What do we know about dog dreams?

Even though dogs don’t awaken and describe their dreams, scientists have managed to gather information about canine dreams and sleep patterns through clinical observations. Some of their findings include:

  • As a dog falls asleep, their breathing becomes deeper and more regular.
  • Dreams usually begin for the average dog after about 20 minutes of slumber, while in REM sleep.
  • While dreaming, the dog’s breathing may become shallow and irregular, and muscles may twitch. Some people may describe this as “chasing rabbits in their sleep”.
  • A dog's eyes move behind the closed lids and dart about as if the dog is looking at something. It is believed that during this REM sleep, dogs visualize dream images much as their owners do in this phase of sleep. In fact, if you wake a person during the REM sleep phase, they frequently report that they were dreaming.

During REM, the sleeping brain functions much like it does when awake. Dogs and people dream about things that occurred during their waking hours. Information gathered during the day is processed and may be relived in dreams. There is a safety feature though: the pons. The pons is part of the brain that stops you from physically acting out your dreams. Even though you may feel like you ran a marathon or jumped out of an airplane, you are safely tucked in bed. Like you, a dog may relive daytime experiences and “sleep run” while chasing a cat or fetching a ball.

How often do dogs dream?

Some dogs dream more than others, and the frequency and length of dreams vary according to age and size of the dog. For example, the young, innocent minds of puppies experience more dreams than adult dogs. Puppies acquire huge amounts of new information daily and have a lot to process at night.

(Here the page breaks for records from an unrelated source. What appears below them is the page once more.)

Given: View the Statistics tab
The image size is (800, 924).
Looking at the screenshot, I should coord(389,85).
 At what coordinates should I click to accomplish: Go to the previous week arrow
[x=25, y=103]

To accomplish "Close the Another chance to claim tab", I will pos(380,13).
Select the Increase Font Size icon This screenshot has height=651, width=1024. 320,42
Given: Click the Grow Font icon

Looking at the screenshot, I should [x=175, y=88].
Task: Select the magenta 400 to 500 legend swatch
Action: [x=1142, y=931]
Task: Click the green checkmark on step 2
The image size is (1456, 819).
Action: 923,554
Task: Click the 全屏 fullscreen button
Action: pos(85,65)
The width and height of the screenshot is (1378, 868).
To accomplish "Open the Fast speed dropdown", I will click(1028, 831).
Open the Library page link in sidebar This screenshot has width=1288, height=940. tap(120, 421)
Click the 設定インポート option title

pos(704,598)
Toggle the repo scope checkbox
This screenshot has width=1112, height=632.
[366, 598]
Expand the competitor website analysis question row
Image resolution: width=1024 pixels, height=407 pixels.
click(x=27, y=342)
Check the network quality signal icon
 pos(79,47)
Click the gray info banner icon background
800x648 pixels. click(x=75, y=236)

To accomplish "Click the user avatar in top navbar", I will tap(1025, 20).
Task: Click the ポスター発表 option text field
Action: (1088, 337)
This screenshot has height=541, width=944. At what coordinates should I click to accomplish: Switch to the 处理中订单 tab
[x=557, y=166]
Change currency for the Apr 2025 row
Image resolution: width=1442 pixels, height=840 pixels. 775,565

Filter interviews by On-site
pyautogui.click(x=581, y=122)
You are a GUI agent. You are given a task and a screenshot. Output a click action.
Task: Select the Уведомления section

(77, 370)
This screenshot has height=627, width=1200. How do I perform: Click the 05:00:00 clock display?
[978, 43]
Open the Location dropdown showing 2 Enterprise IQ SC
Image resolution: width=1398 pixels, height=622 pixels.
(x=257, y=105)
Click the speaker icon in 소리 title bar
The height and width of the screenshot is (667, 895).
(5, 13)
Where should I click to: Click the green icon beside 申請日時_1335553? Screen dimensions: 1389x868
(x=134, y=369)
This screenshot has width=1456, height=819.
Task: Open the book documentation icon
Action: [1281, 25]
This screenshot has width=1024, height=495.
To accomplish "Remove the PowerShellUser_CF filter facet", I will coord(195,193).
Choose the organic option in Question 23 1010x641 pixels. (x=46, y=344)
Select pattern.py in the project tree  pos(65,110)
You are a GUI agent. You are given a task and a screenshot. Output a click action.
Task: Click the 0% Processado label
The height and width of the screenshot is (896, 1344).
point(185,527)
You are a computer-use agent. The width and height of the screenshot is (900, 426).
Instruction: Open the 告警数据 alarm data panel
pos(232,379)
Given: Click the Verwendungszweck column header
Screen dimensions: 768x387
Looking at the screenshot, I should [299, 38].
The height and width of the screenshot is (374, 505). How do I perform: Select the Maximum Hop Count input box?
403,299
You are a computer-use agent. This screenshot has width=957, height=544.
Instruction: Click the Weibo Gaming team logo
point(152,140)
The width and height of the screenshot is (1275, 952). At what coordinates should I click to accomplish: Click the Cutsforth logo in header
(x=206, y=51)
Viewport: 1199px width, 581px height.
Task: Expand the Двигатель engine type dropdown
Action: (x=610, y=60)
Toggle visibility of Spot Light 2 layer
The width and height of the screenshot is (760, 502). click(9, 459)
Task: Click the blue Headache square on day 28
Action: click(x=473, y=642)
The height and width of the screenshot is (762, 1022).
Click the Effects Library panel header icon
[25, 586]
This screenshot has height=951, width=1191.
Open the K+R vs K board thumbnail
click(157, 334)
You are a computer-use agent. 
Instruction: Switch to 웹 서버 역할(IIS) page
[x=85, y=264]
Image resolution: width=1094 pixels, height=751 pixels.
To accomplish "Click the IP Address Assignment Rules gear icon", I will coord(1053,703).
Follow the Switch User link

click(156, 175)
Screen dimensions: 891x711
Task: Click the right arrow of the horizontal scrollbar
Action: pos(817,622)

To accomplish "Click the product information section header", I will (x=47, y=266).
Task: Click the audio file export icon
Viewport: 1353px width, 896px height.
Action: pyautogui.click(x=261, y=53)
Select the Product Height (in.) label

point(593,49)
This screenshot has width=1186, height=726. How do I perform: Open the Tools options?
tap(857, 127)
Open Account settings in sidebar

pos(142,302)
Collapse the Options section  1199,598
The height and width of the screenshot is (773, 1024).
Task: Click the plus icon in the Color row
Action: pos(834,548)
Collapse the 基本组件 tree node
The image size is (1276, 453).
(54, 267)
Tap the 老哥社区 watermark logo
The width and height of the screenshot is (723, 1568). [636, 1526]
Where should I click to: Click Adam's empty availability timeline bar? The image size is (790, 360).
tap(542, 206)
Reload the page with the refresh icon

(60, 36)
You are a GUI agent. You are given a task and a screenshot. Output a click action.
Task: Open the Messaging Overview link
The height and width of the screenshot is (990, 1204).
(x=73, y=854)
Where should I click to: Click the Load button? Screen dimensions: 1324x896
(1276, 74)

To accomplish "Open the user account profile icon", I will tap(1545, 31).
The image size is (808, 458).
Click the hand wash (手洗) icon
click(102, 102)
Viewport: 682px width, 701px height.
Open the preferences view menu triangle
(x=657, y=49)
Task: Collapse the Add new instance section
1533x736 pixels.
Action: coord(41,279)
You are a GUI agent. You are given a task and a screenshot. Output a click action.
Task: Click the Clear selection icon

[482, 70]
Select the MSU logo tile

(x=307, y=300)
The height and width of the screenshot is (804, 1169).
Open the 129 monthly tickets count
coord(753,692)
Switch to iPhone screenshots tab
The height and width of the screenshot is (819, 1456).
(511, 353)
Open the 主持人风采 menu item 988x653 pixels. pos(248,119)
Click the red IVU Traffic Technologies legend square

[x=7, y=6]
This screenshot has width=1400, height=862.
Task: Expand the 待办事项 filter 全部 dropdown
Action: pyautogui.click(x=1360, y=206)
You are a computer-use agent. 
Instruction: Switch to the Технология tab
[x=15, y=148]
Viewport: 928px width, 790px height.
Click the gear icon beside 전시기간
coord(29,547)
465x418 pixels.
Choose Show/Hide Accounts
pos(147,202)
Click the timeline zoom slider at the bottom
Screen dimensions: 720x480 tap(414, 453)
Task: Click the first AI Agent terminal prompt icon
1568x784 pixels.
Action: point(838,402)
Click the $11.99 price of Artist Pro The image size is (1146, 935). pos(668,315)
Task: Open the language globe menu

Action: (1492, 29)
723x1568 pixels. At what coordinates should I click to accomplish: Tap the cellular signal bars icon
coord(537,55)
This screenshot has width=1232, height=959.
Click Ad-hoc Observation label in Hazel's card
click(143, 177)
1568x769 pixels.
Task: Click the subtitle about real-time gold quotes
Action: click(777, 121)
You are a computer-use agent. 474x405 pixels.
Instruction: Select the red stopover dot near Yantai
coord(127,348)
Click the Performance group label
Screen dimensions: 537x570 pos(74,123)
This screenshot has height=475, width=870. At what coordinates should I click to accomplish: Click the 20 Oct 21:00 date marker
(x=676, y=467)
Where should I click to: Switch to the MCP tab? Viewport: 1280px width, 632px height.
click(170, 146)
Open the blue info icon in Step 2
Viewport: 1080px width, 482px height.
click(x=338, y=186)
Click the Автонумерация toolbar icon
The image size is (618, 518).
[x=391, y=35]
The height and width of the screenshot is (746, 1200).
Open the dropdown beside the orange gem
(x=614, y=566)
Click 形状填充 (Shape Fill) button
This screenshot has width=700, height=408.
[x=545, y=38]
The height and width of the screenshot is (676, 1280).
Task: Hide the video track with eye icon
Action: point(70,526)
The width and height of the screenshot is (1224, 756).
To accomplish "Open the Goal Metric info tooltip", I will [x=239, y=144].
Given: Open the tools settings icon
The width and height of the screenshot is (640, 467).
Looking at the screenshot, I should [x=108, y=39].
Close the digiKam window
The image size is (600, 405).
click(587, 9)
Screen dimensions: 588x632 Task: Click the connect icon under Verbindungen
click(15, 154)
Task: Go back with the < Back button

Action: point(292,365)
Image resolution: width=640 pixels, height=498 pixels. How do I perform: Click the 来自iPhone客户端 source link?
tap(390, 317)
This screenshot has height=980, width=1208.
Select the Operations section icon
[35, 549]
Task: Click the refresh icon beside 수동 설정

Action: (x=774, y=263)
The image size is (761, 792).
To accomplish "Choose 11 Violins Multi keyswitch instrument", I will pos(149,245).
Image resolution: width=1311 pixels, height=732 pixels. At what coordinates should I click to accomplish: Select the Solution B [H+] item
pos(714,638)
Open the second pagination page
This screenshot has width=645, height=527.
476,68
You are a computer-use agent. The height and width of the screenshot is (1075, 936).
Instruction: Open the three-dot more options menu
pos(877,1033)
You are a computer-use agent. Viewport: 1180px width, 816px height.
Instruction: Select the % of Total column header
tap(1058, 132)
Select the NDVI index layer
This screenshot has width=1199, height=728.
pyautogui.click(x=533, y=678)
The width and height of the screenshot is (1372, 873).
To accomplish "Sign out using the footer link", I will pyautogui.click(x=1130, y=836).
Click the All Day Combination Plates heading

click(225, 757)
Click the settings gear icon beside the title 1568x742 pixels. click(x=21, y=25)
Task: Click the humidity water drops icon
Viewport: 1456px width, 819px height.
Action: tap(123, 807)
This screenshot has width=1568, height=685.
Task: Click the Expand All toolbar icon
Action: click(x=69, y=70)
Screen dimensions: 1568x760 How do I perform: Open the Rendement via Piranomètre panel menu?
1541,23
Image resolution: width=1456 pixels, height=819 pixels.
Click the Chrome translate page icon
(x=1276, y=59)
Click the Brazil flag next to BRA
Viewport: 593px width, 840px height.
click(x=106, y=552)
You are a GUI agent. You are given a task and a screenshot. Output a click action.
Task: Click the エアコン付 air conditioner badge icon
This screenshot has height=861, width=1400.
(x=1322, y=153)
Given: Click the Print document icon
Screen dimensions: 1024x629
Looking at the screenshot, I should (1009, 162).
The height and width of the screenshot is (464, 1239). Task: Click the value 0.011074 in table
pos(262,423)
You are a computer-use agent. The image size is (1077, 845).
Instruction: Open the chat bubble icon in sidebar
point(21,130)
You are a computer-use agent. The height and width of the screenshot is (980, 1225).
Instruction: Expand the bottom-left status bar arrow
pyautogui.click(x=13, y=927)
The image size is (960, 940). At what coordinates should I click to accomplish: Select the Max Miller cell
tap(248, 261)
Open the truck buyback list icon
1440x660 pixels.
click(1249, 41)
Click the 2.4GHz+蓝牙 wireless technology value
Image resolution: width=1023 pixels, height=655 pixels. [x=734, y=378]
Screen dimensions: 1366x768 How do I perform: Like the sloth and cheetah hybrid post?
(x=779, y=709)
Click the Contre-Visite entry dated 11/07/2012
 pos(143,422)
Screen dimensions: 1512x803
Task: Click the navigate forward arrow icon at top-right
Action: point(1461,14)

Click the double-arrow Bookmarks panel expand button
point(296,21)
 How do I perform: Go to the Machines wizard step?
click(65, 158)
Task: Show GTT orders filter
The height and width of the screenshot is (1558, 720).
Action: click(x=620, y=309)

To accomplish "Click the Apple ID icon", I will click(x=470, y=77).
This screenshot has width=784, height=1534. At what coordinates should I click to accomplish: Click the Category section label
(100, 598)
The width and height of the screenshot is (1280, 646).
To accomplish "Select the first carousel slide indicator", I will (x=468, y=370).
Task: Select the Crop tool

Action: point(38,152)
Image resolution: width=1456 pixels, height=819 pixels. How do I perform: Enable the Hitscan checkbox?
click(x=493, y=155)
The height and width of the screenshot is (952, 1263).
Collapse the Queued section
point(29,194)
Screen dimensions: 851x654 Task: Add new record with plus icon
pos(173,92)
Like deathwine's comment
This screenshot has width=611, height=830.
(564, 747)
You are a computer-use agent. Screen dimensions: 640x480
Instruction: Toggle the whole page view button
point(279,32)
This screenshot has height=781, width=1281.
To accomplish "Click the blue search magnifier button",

Smaller dogs seem to have more dreams than their bigger friends. Research suggests that the length and frequency of dreams may be related to the animal’s size. A toy poodle may dream every 10 minutes, while a Labrador Retriever may only dream once every 60–90 minutes. However, the poodle’s dreams may last only a minute, while the Labrador’s dreams may be 5–10 minutes long. Dream length and frequency are also related to the amount of sleep required. A large dog that has an active day outside may sleep more soundly and experience longer phases of REM sleep, giving him more time to dream.

Do dogs have nightmares?

Some owners are awakened from their own dreams when their dogs whine or thrash about. It may be alarming to see your dog running in place while sleeping or to hear him whimper, but do not be frightened. Although it is annoying to have your sleep interrupted, there is no need to worry about your dog’s nighttime antics – most dreams are not nightmares. Dreaming is a normal, healthy occurrence and is part of a regular 24-hour cycle of wakefulness and sleep.

"It is important to note that dogs and humans need uninterrupted sleep for health of mind and body."

It is important to note that dogs and humans need uninterrupted sleep for health of mind and body. Provide your dog with a quiet, comfortable area to rest and do not disturb them. Approximately 60% of dog bites in children occur when the child wakes a sleeping dog. It is important to teach children to not wake a dog who is sleeping.